2.- ¡SÍGUEME! - El joven rico del Evangelio de hoy ha quedado como prototipo de vocación frustrada, de ilusiones rotas, de deseos fallidos. Él tenía buena voluntad e inquietud por ser cada vez mejor, por alcanzar metas más altas. Aspiraba nada menos que a conquistar la vida eterna. En esto es ya un ejemplo para cada uno de nosotros, tan conformistas a veces, tan aburguesados a menudo, tan amigos de la postura horizontal, tan dados a no querer complicarnos la vida, como si fuera suficiente un ir tirando para lograr el premio final. No nos engañemos y despertemos de nuestro cómodo dormitar en una mediocridad anodina. Sólo los esforzados, los violentos, los que luchan por mejorar cada día, alcanzarán la dicha de los justos.
El Señor responde a aquel muchacho que tantas ganas tenía de ser perfecto. Primero es preciso cumplir los mandamientos de la Ley de Dios. Ese es el principio, los cimientos sobre los que hemos de edificar nuestra amistad con Dios. Nadie, en efecto, puede ser amigo suyo y al mismo tiempo no cumplir sus mandatos. Eso sería una paradoja, un absurdo, una mentira. Vosotros sois mis amigos nos dice Jesús, si hacéis lo que os mando.
Pero ese muchacho quiere más, su espíritu anhela volar alto, llegar hasta la cima más elevada de la perfección. Al verle tan audaz y entusiasmado, Jesús le mira con amor. El Señor gusta de corazones apasionados, capaces de grandes sueños, de proyectos imposibles e ilusiones juveniles, de espíritus con aire deportivo que luchan por llegar lo más arriba posible en el itinerario hacia Dios. Lástima que este muchacho se echara atrás en el momento decisivo. Su mirada clara y luminosa se ensombreció, su corazón joven envejeció de pronto, se anquilosó. El que vino con tanta urgencia se quedó parado en su marcha hacia adelante, se retiró entristecido. El que hubiera sido quizá otro discípulo amado, otro apóstol apasionado y valiente, se quedó enmarcado en ese personaje triste que dijo que no a la llamada de Dios.

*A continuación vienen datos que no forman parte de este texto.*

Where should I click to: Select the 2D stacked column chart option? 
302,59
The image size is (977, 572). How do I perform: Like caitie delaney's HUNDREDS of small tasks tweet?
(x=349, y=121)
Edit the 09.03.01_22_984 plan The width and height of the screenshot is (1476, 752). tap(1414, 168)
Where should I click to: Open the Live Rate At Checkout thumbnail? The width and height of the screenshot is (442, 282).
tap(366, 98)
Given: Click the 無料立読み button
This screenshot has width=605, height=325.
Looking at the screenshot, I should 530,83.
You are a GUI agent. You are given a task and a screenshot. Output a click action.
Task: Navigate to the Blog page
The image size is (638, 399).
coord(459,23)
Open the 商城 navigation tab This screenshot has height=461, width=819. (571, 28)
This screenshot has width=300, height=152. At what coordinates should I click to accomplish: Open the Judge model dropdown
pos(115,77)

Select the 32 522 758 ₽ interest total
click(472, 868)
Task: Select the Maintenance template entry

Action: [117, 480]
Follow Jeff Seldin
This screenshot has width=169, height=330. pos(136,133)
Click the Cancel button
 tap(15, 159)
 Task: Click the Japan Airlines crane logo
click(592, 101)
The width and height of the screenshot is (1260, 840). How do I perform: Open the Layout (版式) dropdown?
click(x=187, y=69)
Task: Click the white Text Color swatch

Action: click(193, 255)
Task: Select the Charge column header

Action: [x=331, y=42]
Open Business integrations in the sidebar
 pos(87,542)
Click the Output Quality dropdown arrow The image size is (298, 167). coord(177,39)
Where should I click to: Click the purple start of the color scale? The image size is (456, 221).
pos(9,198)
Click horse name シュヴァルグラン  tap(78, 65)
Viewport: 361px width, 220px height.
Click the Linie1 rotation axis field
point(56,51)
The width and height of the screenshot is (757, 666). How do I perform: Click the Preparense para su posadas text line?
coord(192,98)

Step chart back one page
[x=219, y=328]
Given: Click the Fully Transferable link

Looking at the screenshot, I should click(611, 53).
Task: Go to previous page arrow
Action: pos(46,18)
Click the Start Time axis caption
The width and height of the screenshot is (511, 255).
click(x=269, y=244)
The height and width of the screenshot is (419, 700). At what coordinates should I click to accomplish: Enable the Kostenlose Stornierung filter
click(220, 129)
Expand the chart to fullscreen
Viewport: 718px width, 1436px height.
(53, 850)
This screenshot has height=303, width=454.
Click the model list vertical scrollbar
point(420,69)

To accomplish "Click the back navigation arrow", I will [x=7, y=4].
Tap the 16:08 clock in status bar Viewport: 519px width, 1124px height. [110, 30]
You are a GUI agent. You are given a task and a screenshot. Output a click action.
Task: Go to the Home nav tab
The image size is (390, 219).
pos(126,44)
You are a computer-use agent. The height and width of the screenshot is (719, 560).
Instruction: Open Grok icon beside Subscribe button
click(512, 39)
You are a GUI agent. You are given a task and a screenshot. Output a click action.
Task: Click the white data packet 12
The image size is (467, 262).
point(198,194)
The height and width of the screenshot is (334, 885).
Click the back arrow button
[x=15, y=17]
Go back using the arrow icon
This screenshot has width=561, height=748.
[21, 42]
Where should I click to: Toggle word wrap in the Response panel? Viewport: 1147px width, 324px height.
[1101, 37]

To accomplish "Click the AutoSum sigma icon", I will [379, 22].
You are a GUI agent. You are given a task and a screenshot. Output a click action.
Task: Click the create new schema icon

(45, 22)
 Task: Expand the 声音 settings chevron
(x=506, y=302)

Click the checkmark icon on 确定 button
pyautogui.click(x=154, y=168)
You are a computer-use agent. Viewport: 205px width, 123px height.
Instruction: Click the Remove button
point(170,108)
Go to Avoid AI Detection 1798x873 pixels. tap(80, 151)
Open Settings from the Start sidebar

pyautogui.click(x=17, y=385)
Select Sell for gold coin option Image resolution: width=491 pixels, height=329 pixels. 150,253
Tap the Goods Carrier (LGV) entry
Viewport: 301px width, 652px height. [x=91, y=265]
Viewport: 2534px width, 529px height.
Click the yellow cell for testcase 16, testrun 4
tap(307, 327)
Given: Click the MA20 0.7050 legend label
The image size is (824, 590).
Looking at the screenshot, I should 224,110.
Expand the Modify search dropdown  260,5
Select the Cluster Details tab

También hoy pasa Jesús por nuestras calles, también hoy muchos corren tras de él con el corazón cargado de ilusiones y de buenos deseos. Como entonces, hay quienes le siguen después de haberlo abandonado todo por él, encontrando luego cien veces más de cuanto dejaron. Otros, como el joven rico, se echan atrás cuando oyen la voz del Señor que los llama a una vida abnegada y generosa, se quedan tristes y aburridos, agarrados a esas riquezas caducas que de poco les servirán.